Drinking water from the tap is not generally considered to be safe, so choices include plastic bottled water (eg. Voltic, 1.5 litre, c. GHS1.00), boiled or filtered tap water, and "pure water" sachets. These sachets are filtered and come in 500mL portions. At least one study has suggested bottled water to be the safest choice. Although "pure water" sachets are more easily accessible and very cheaper (10 pesawas each), 2.3% of sachets tested were found to contain faecal bacteria. If you want to play it safe, stick with carbonated beverages or bottled water.

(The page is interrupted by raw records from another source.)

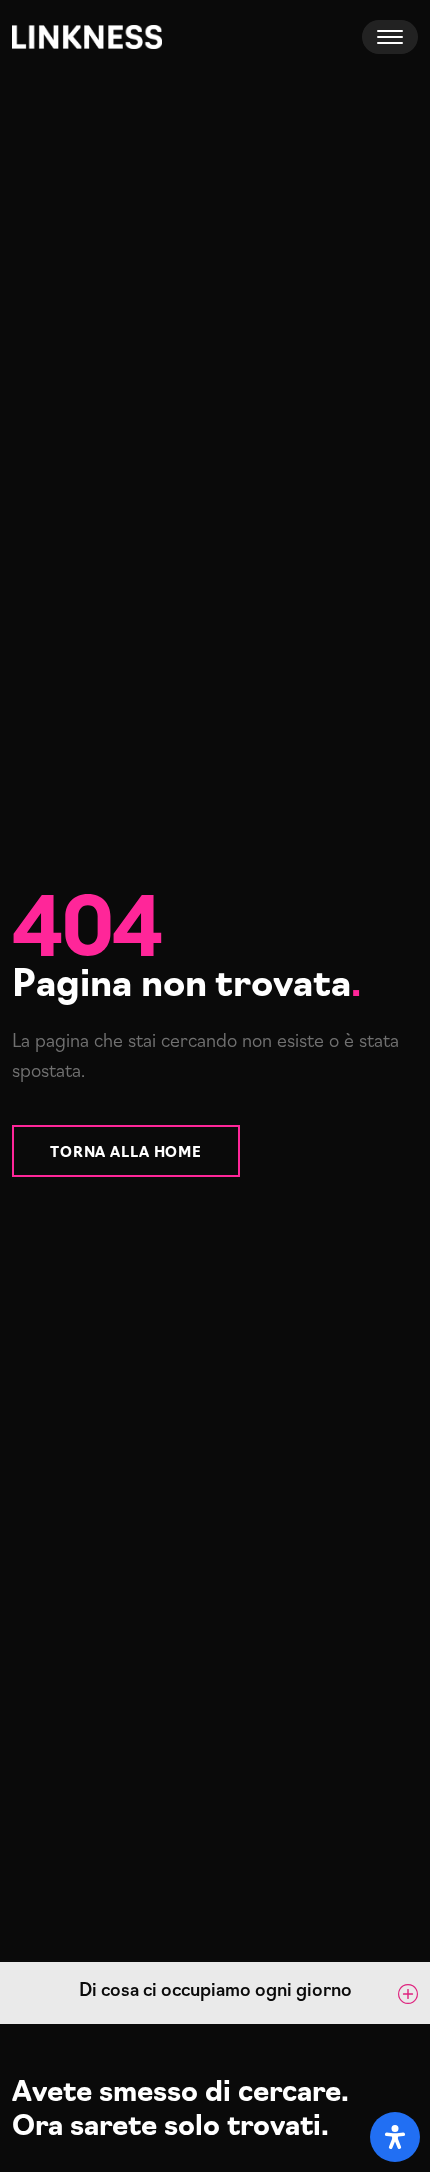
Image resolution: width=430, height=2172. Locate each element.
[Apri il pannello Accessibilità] (395, 2137)
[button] (215, 1993)
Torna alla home (126, 1150)
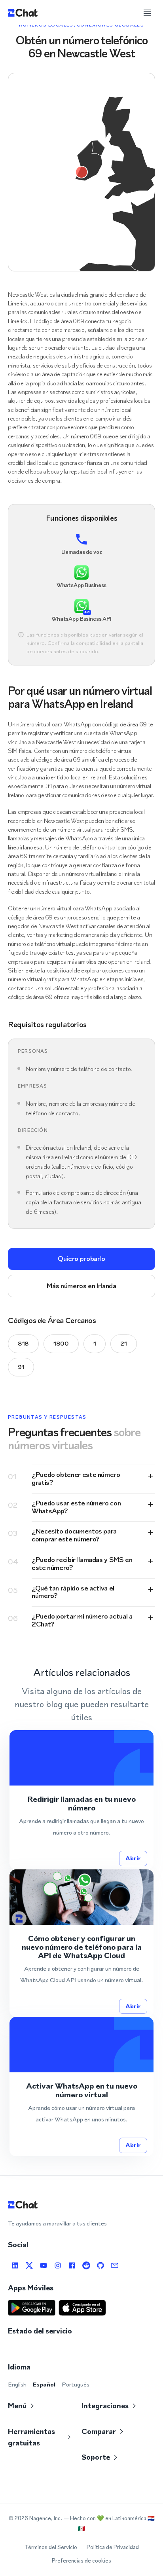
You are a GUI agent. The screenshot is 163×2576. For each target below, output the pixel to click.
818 (23, 1343)
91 (21, 1367)
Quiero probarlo (81, 1258)
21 (123, 1343)
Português (75, 2384)
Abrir (133, 1858)
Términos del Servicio (51, 2547)
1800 (61, 1343)
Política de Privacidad (113, 2547)
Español (44, 2384)
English (17, 2384)
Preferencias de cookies (81, 2561)
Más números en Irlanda (81, 1286)
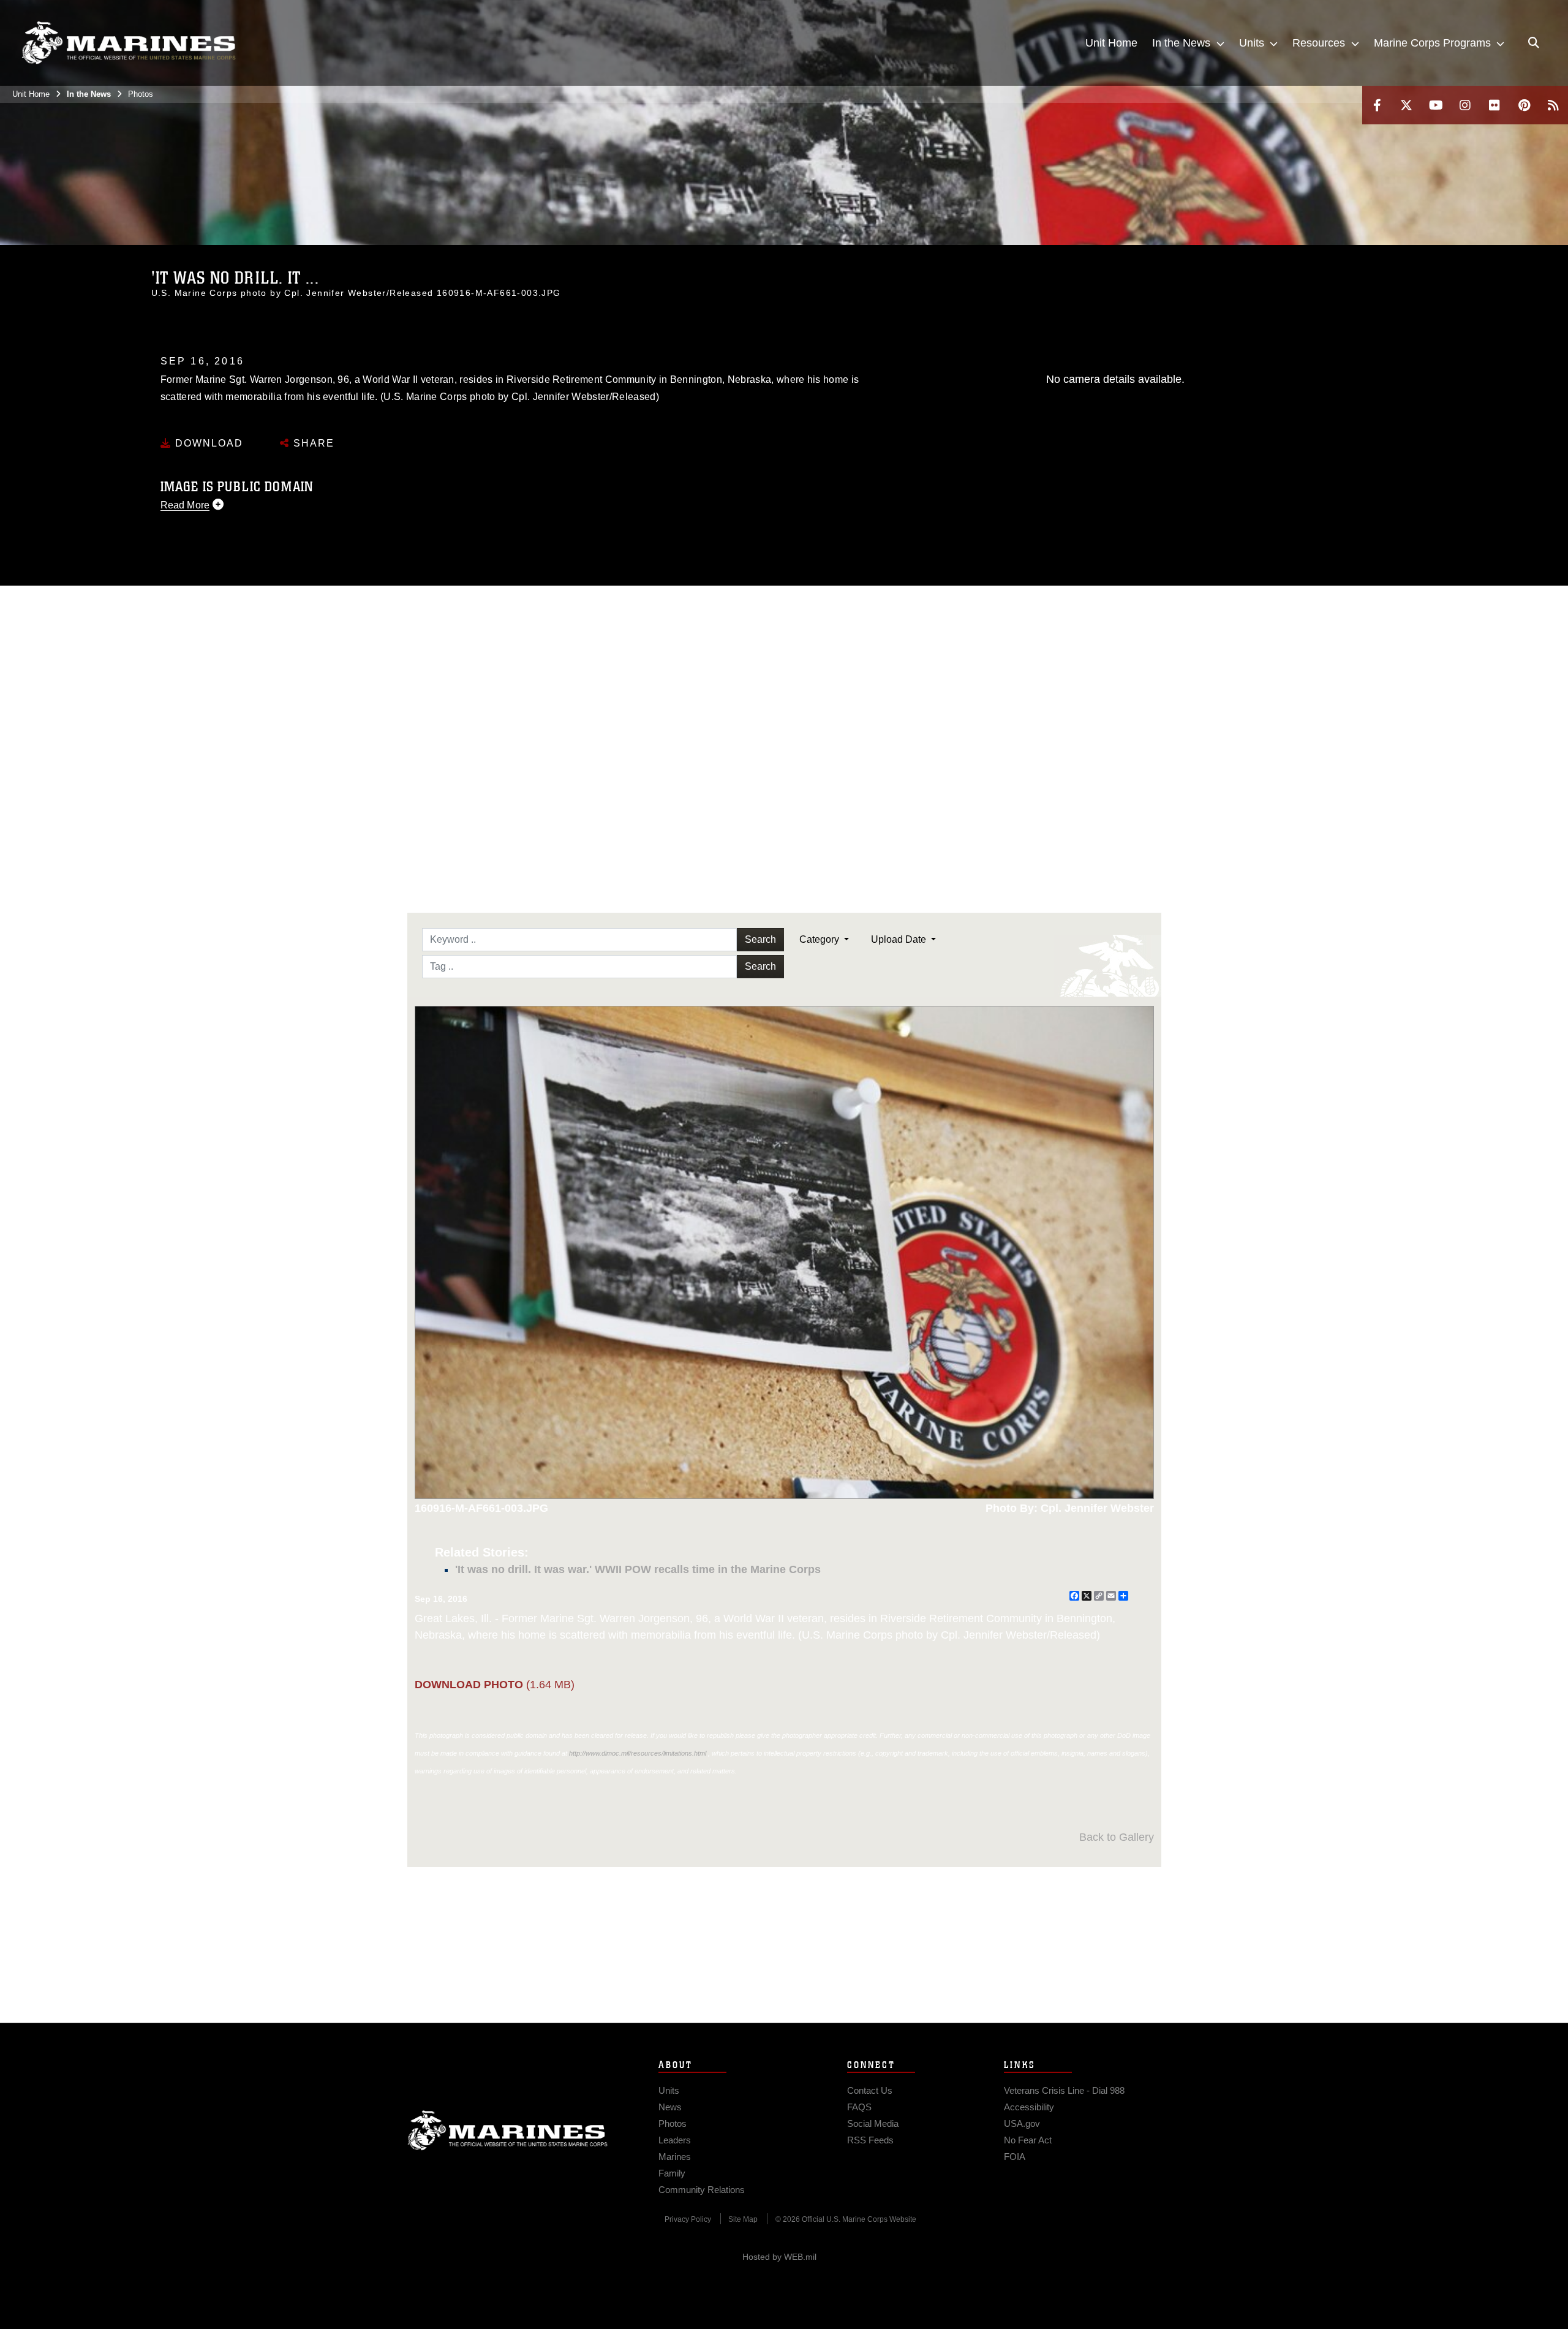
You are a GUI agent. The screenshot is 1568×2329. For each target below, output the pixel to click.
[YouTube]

In Accra's expat visited bars, a beer will usually cost between GHS4.00 and GH₵8.00. Fruit juices GH₵1.50, water GH₵1.00 to GH₵1.50. Star and Club are two of the more popular beers served. For a more interesting and rewarding experience, visit a "spot," a bar signified by the blue and white stripes on the outside of the building. These spots are prevalent in every city and even smaller towns. They are cheaper (beer often between GH₵2.00 and GH₵4.00) and you will undoubtedly be able to meet some local Ghanaians as well as hear the newest hip-life songs.
Soft drinks such as Coke, Fanta, 7UP (called "minerals" by locals) are widely available for GH₵0.80.

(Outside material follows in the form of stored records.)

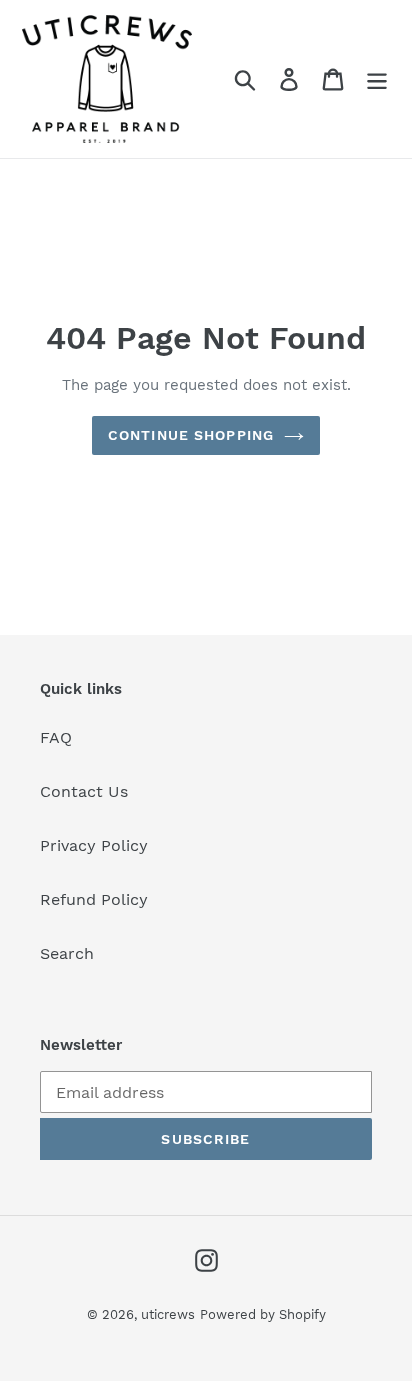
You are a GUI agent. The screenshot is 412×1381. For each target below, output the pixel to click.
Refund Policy (94, 899)
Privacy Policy (94, 845)
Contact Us (84, 791)
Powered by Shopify (263, 1314)
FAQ (56, 737)
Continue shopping (191, 435)
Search (67, 953)
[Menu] (377, 79)
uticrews (168, 1314)
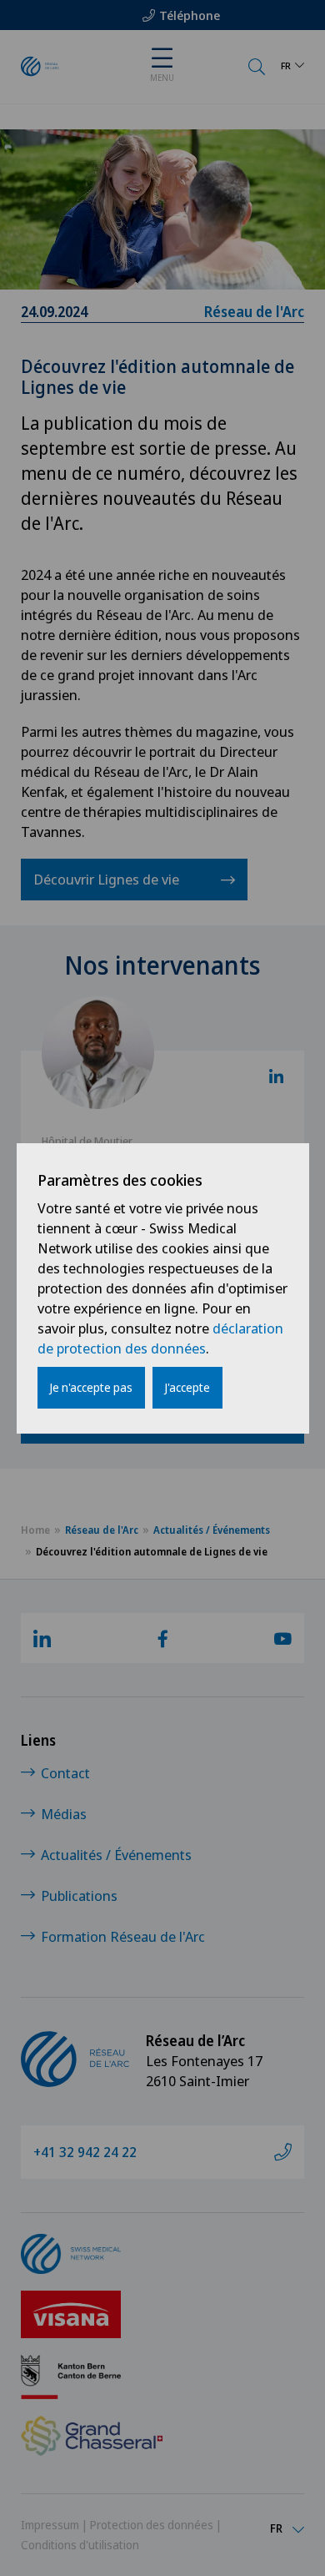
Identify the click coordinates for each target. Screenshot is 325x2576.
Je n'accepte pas (91, 1387)
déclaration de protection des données (160, 1338)
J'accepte (187, 1387)
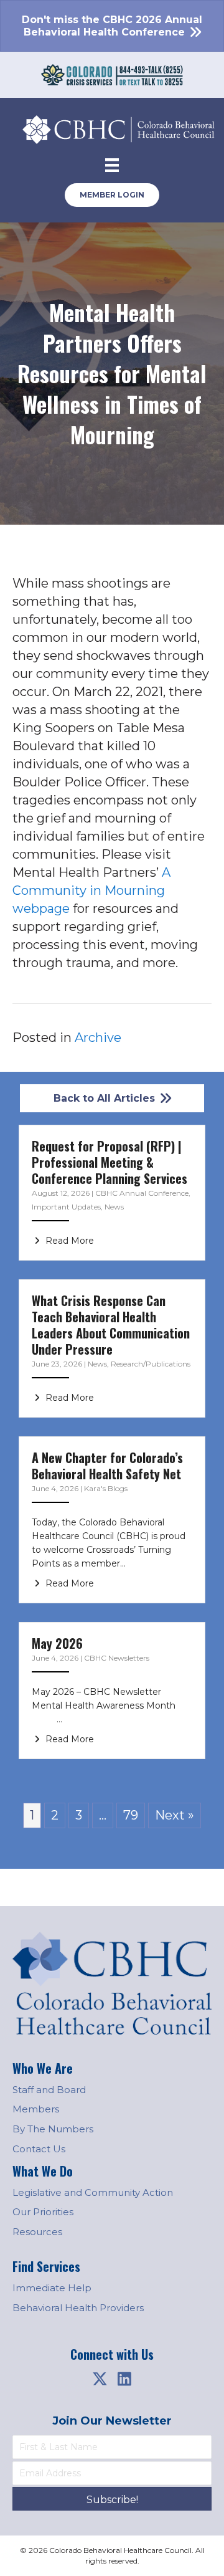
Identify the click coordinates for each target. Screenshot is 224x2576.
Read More (68, 1240)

Be aware that the bottles that minerals or beer is served to you in are owned by the bottling company-if you do not return it to the seller, they stand to lose GH₵0.50 -- more than you most likely paid for the drink. If you are not going to consume the drink at the "spot" or at the roadside stand, make sure you let the seller know. Often, you will be asked for a deposit which will be returned upon the return of the bottle.
Palm wine is a drink common in various parts of Africa, and is made from the sap of palm trees. It is best if you can find it somewhere where it has been freshly tapped.
There are many wonderful places to stay in Ghana. There are many options including lavish hotels or more rustic places to stay. Cheap, decent hotel rooms can run as low as GH₵12.00. A better room can go as low as GH₵20.00
Some hotels will collect you from the airport but expect to share a mini-bus with other arrivals.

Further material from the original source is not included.